The overall labor force participation rate for U.S.-born adults aged 18 to 64 without a bachelor’s degree was 76.4% in 2000, but it fell to 70.3% at the end of 2022, when the unemployment rate was under 4%. The reason for this great statistical gap is that the unemployment rate only counts those who say they are looking for a job.

“They do not include the roughly 54 million working-age people who are neither working nor looking for work,” says National Review. Did something in the dot-com bubble or 9/11 (or both) kill our entrepreneurial spirit or our working drive or the spirit of growth in our country?

Labor Force Participation rate

The Day of Reckoning for Debts is Approaching

Presidents and Congressional majorities of both Parties spend too much money, to be sure, but we voters choose these people and re-elect them.

This is what we apparently want, that proverbial “free lunch” of rising benefits at low or no cost. The result has been trillion-dollar deficits in most years since 2009:

Federal Government Budget Balance

So far in the 2020s, deficits are approaching $10 trillion: $3.132 trillion in 2020, $2.776 trillion in 2021, $1.375 trillion in 2022, and $1.1 trillion in the first half of FY’23, for a $9.5 trillion rate for four years.

So far, we have not faced the inevitable consequences of this massive debt, since interest rates have been so low, at near zero for nearly 14 years until last year.
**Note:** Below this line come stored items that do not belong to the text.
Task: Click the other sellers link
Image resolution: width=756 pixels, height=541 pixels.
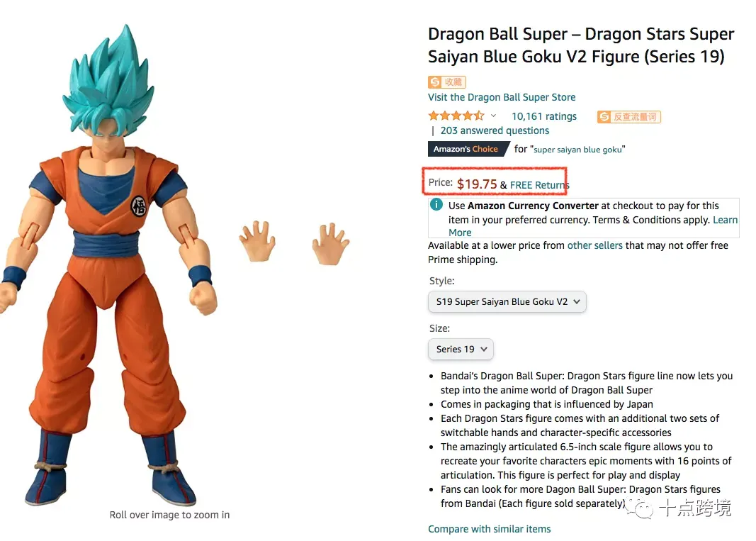Action: [594, 245]
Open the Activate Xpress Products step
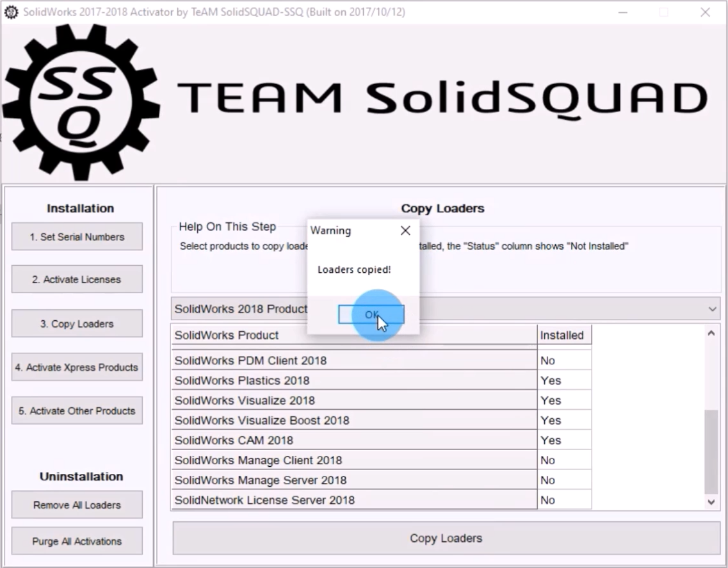The height and width of the screenshot is (568, 728). click(77, 368)
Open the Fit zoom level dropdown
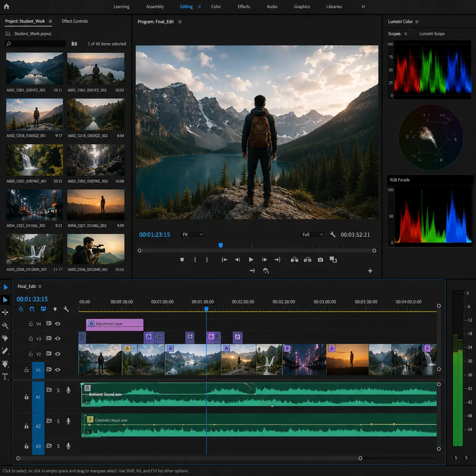The width and height of the screenshot is (476, 476). [192, 235]
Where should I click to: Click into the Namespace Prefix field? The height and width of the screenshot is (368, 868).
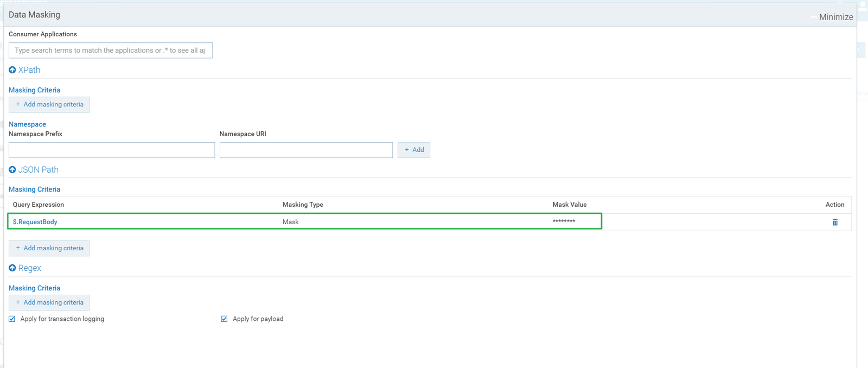tap(112, 150)
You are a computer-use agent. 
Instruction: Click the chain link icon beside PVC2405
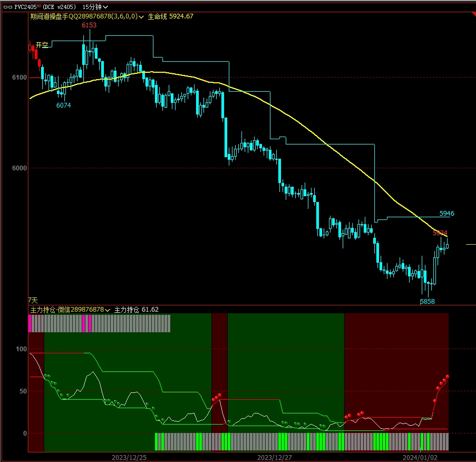[7, 7]
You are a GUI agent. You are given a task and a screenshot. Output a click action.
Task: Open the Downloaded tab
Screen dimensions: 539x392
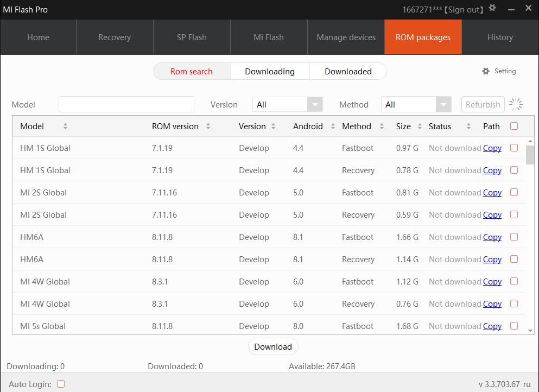point(348,71)
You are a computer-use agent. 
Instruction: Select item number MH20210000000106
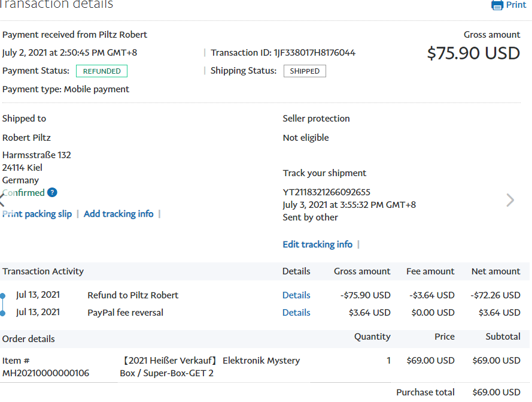tap(45, 373)
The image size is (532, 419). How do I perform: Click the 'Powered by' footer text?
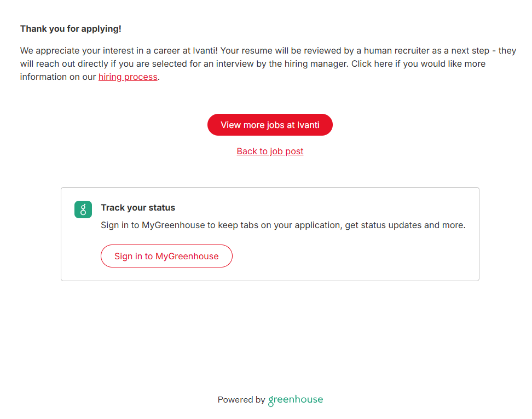coord(241,400)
This free ride will not continue.

In the last year, including this week’s 0.25% rate increase, the Fed raised rates 10 consecutive times for 500 basis points. This has raised the outlay for interest paid on the federal debt to $565 billion over the last 12 months (through March 31, charted below), up about 50% from early 2022, with more rises to come.

Federal Government Outlays

This total is based on average interest rates on publicly held debt of around 2.2%. At average payments of just 3%, the annual interest expense would be $740 billion at current debt levels – but debts will increase.
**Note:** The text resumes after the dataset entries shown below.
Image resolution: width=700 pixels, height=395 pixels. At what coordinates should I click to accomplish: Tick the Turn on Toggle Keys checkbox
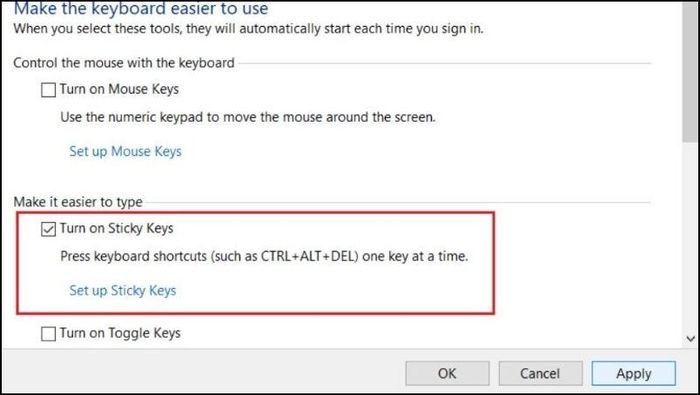[x=48, y=333]
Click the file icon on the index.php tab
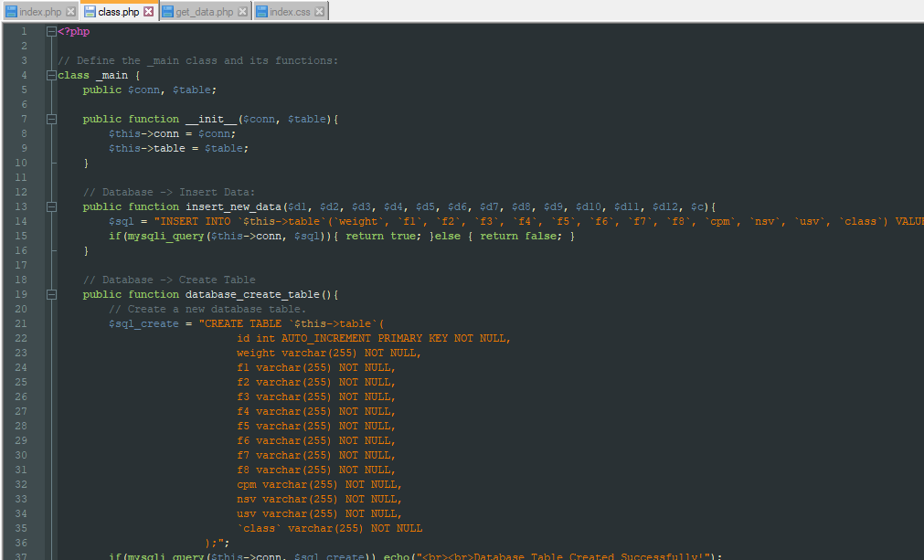Image resolution: width=924 pixels, height=560 pixels. pyautogui.click(x=12, y=12)
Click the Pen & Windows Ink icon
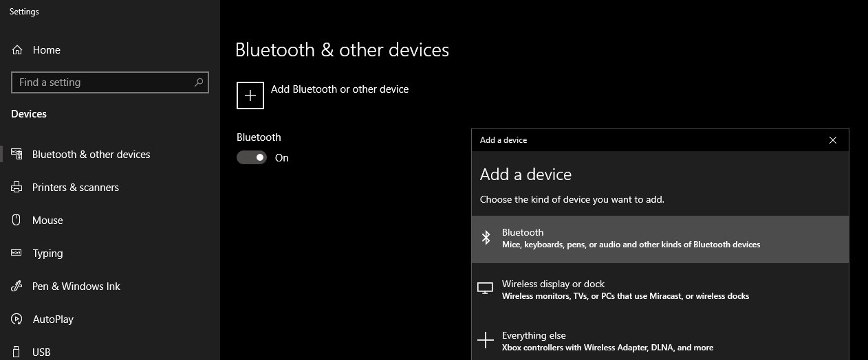Viewport: 868px width, 360px height. [17, 286]
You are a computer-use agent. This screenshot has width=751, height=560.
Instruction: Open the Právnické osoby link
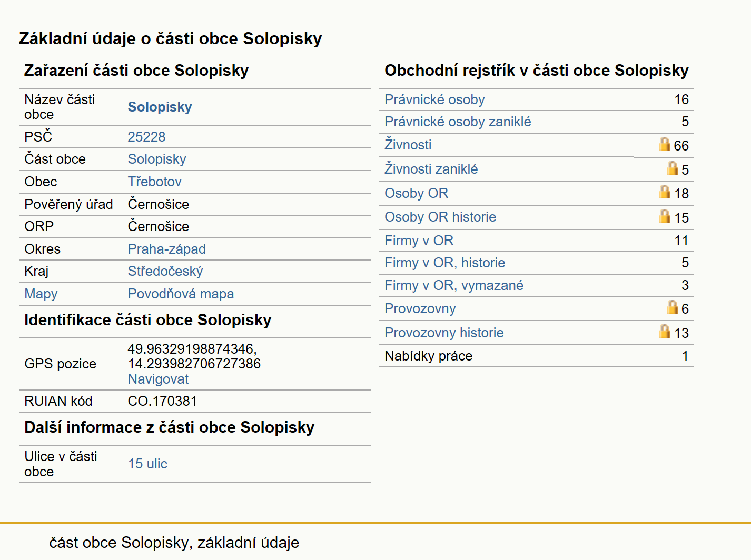[434, 99]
This brings us to the silliest of all debates – the “debt ceiling debate.” This carnival is like a convention of overeaters arguing over diet plans so that they can wrestle into their bathing suits this summer, after which they will binge again in the fall.

Setting a new debt ceiling only gives them permission to overspend more, until the next ceiling comes into view. Where is the virtue in that? Do away with ceilings and start talking “floors” instead. Start reducing spending to last year’s spending level instead – a new floor.
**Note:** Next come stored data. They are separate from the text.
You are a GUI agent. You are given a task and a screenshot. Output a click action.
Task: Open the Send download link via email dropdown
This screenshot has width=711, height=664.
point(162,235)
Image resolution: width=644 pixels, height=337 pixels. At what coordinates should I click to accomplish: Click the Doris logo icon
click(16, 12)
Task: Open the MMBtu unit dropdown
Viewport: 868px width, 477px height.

In the meantime, let’s keep investing in good stocks. Don’t “Sell in May” or “Go Away,” since well-run companies can still grow despite the direction the nation as a whole is taking.

In fact, with fewer of us willing to work, those who work the hardest and smartest will be rewarded the most, and there are now far fewer companies on U.S. exchanges, from a peak of 8,090 in 1996 to barely half that, 4,266 in 2019:

us listed companies peak in 1996

With far more money chasing far fewer stocks, there is a thriving market for good stocks. The world is still growing on all major continents, and there will be customers in developing nations as well as at home for enlightened businesses seeking new markets, so go where the smart money is going – toward growth.